![]() |
| Edi Saputra atau Edi Obama. |
Elitnesia.id|Bireuen, — Dinamika Musyawarah Cabang (Muscab) Partai Persatuan Pembangunan Kabupaten Bireuen kian menghangat menjelang pelaksanaannya pada 26 April 2026 di Kota Juang. Dari tiga kandidat yang mencuat, nama Edi Saputra atau yang akrab disapa Edi Obama disebut-sebut sebagai figur terkuat untuk memimpin Dewan Pimpinan Cabang (DPC) PPP Bireuen.
Edi Obama yang berasal dari kalangan eksternal partai dinilai memiliki daya tarik tersendiri. Selain dikenal sebagai pengusaha, ia juga aktif dalam kegiatan kemanusiaan sebagai Ketua Palang Merah Indonesia Kabupaten Bireuen.
Kombinasi pengalaman organisasi, jaringan luas, serta kedekatan dengan masyarakat disebut menjadi modal penting untuk mendorong perkembangan partai.
Sejumlah kalangan menilai PPP Bireuen membutuhkan sosok dengan energi baru yang mampu memperluas basis dukungan, tidak hanya dari internal kader, tetapi juga masyarakat umum.
Dalam konteks ini, Edi Obama dinilai memiliki kapasitas untuk menjawab tantangan tersebut.
Dukungan terhadap Edi Obama pun mengalir dari berbagai elemen masyarakat. Sejumlah warga menyampaikan harapan agar partai memberikan ruang kepemimpinan kepada figur dengan peluang elektoral kuat pada Pemilu 2029.
“Calon terkuat Edi Saputra,” ujar seorang warga.
Pendapat serupa disampaikan warga lain yang menilai arah kepemimpinan PPP ke depan perlu berfokus pada figur dengan daya tarik pemilih.

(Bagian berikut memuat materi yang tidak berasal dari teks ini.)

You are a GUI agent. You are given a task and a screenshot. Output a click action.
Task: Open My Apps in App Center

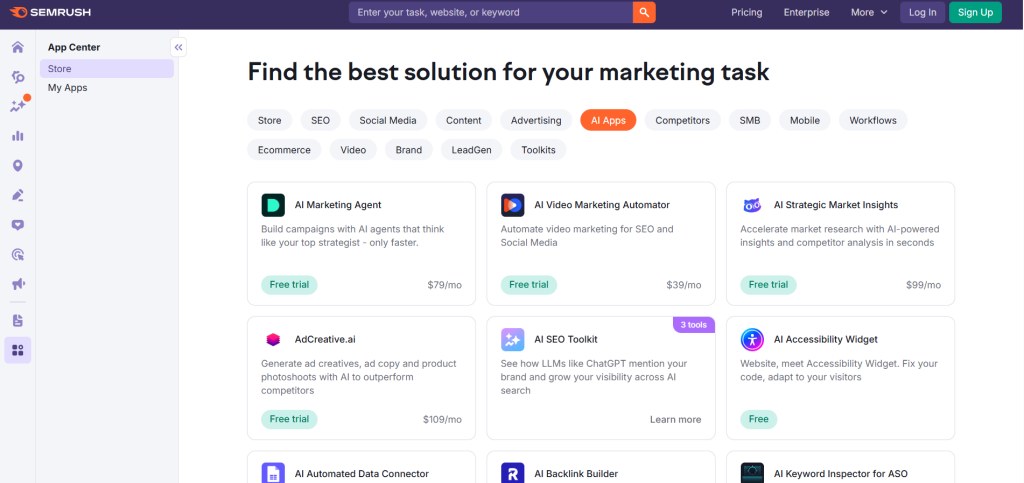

“Kalau mau maju PPP, pilih Edi Saputra,” katanya.
Dukungan lebih tegas juga datang dari simpatisan partai yang meyakini Edi Obama mampu membawa perubahan signifikan.
“Dukungan penuh untuk Ketua Edi Obama menjalankan roda Partai PPP Bireuen,” ujar seorang pendukung.
Optimisme terhadap peluang kemenangan Edi Obama turut disampaikan warga lain.
“100 persen Edi Obama pemenangnya,” ucapnya.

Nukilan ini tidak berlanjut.